◆ Task instructions ◆
a – List the four things that, according to the passage about refugees in Australia, the refugees have found there.
b – Copy the passage about refugees in Australia word for word, from "On a personal" up to and including "in helping immigrants.".

We have met a number of people who have immigrated to Australia as refugees, and have been impressed with the encouragement and support they have received from the Australian government and people. Some of them have heart-wrenching stories of fleeing for their lives, leaving all their worldly goods in another country, being separated from family members for months or years, and facing many challenges while encountering a totally new culture and language in Australia. But they seem to have flourished here - finding friends, community, churches, and jobs. This has in turn enriched the Australian communities with a diversity of cultures and foods. It is an inspiring story!
On a personal note, we have benefited from having many choices for unusual grocery items, as well as making good friends from various countries. We think that the church's self-reliance teachings have a role to play in helping immigrants.

◆ Data section ◆
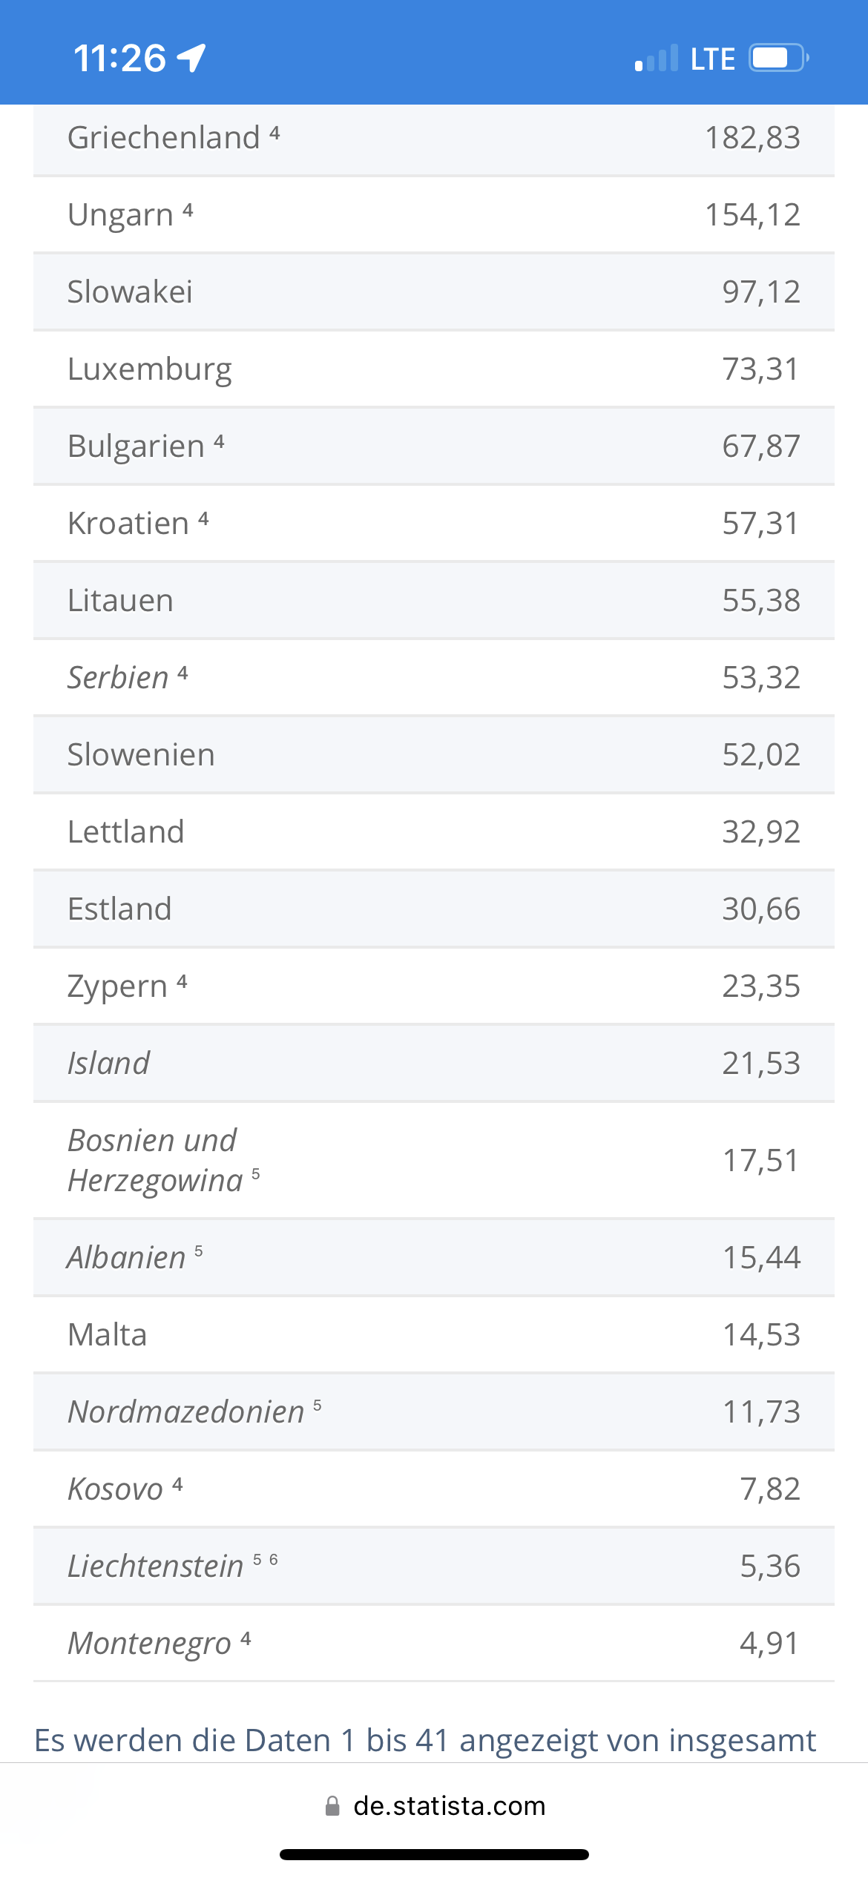868x1878 pixels.
Task: Tap footnote 4 next to Ungarn
Action: point(188,210)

◆ Response list ◆
a –
friends
community
churches
jobs

b –
On a personal note, we have benefited from having many choices for unusual grocery items, as well as making good friends from various countries. We think that the church's self-reliance teachings have a role to play in helping immigrants.